Main Residential Floor
The main residential floor is divided by timber block walls into three rooms.
Summer Room
The largest room of the main residential floor is the summer room. It is also the brightest space in the tower house. It is lit by two bifora windows (paired openings divided by a central stone column).
The designation “summer room” did not mean that this room was used only in summer. As it had no heating and the bifora windows could only be closed with wooden shutters (internal shutters), it was cold and inhospitable in winter.
Winter Room
In the colder months, the adjoining block-built winter room offers greater comfort.
For improved thermal efficiency, the winter room retains block-built exterior walls, against which the stone shell of the tower was added in a second construction phase. It is the only room in the tower house fitted with a tiled stove.
In the external wall in front of the winter room, a group of windows is set. It consists of three outward-splayed round-arched openings. The openings contain frames set within the block-built wall.
In the High Middle Ages, thin animal membranes, bladder skins, waxed paper, or similar light-permeable materials were stretched across these frames.

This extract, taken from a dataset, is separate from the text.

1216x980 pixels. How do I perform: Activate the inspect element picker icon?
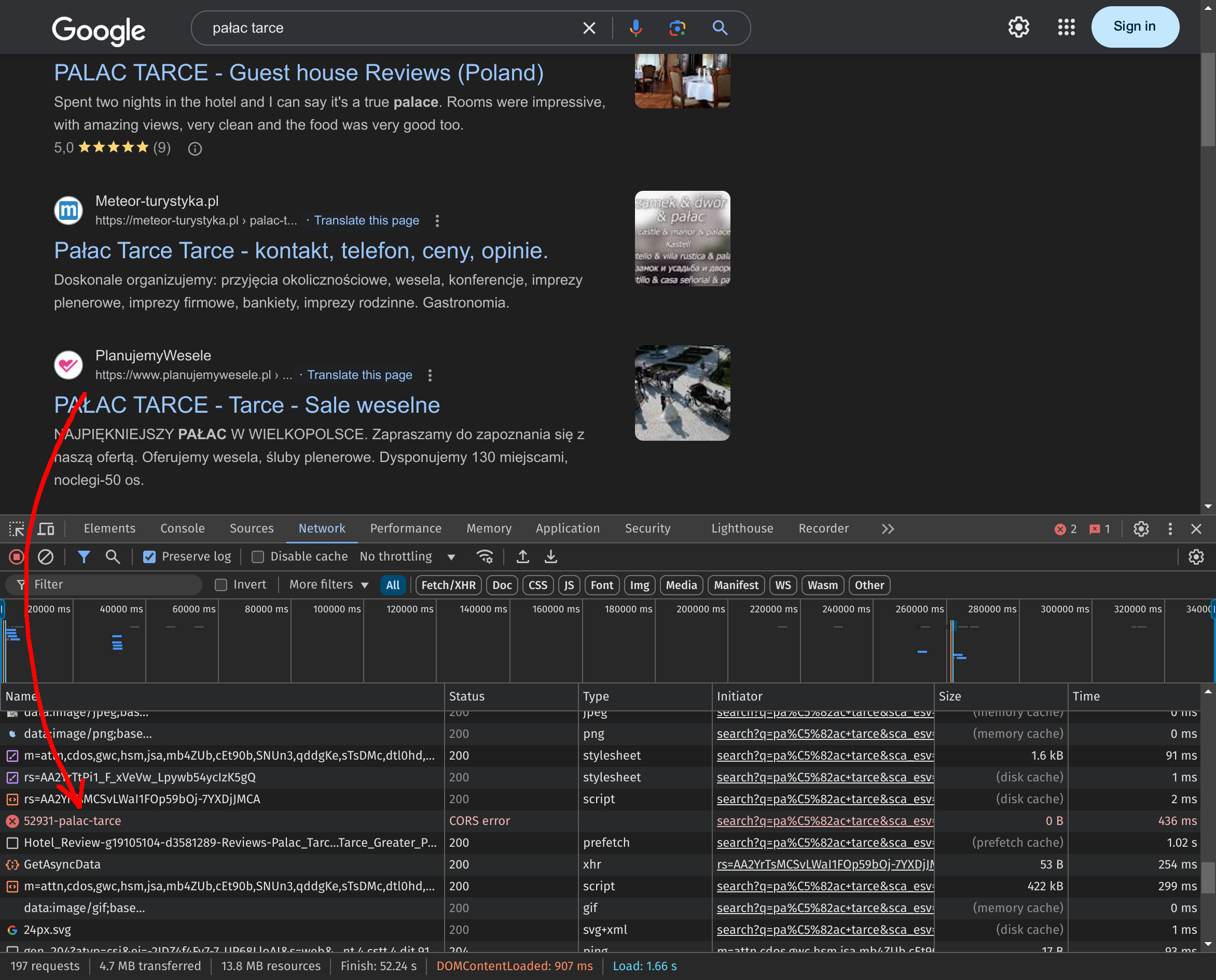coord(17,529)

Window glass only became widely used towards the end of the Middle Ages and was not used in High Medieval castle construction.
The winter room, with these features, became a standard element in castles from the 13th century onwards.
Sleeping Chamber
The third room on the main residential floor is the unheated sleeping chamber. It is lit and ventilated only by a slit window without any closing mechanism. The chamber is fitted with a garderobe projection (latrine).
The sleeping chamber was used by the lord of the castle and his family. The latrine was reserved exclusively for the lord’s household.
Block Staircase
A block staircase in the summer room leads up to the service floor above.